The Cabinet has given an approval to allow 100 per cent foreign direct investment (FDI)  in single-brand retail through automatic route, according to NDTV.

The move will overturn the earlier mechanism when FDI up to 49 per cent was permitted under automatic route in single-brand retail. However, beyond that limit, the government nod was required.

The decision of the Union Cabinet, which reviewed some sectors today, is an attempt to attract more overseas funds and create a more investor-friendly policy in the country.

The development might be new for single-brand offline retailers as the government opened the FDI route in the online segment around two years ago.

In November 2015, the government allowed single-brand retailers with foreign investment to sell online. 

The move created the online market for companies such as Swedish furniture retailer Ikea and fashion retailer Hennes and Mauritz AB to set up e-commerce portals in the country.

In March last year, the government announced to introduce 100 per cent FDI in online retail of goods and services under the so-called “marketplace model” through the automatic route, seeking to legitimize existing businesses of e-commerce companies operating in India.

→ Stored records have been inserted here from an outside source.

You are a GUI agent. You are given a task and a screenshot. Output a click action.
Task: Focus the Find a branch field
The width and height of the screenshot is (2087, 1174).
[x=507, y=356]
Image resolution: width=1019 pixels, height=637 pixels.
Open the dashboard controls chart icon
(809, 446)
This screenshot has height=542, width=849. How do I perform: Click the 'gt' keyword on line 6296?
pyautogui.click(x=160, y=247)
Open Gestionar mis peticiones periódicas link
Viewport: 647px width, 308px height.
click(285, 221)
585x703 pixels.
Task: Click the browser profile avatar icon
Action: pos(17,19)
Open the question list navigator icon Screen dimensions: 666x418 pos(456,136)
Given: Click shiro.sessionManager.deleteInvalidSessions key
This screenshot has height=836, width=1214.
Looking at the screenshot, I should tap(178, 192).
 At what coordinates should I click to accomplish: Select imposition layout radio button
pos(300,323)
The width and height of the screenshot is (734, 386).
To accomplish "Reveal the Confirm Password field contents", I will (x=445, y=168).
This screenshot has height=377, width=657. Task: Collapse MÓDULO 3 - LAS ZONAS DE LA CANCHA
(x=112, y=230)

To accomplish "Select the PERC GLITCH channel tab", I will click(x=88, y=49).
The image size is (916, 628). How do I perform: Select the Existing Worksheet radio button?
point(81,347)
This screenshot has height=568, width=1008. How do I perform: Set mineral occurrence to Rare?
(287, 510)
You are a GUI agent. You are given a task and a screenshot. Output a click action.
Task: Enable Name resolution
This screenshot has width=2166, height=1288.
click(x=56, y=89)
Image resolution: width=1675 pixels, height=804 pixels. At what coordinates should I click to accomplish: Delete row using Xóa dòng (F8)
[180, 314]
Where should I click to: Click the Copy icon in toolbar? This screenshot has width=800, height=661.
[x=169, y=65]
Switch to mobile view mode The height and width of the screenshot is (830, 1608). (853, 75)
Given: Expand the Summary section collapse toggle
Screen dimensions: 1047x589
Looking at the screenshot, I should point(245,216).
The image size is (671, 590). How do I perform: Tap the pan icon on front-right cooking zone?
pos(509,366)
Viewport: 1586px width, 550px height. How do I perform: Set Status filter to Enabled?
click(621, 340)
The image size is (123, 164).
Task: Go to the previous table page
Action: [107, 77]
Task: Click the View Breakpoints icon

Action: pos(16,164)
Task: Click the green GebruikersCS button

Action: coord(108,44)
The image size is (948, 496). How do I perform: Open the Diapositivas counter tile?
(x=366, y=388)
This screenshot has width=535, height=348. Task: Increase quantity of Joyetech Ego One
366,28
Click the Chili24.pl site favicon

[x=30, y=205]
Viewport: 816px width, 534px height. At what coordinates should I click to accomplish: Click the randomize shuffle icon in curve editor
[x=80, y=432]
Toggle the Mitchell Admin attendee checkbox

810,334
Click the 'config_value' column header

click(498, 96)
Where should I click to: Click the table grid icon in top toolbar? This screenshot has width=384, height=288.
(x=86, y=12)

At that time, department of industrial policy and promotion (DIPP) explained that the marketplace model is an information technology platform run by an e-commerce entity on a digital and electronic network to act as a facilitator between buyer and seller.

DIPP had prohibited FDI in e-commerce companies that own inventories of goods and services and sell directly to consumers using online platforms.

However, it’s still unclear whether the new Cabinet approval allows 100 per cent foreign direct investment in B2C (business to consumer) e-commerce companies that own entire inventories of goods.

In 2016-2017, the country witnessed the FDI growth of 9 per cent to $43.48 billion. During April-September this fiscal year, FDI grew by 17 per cent to $25.35 billion.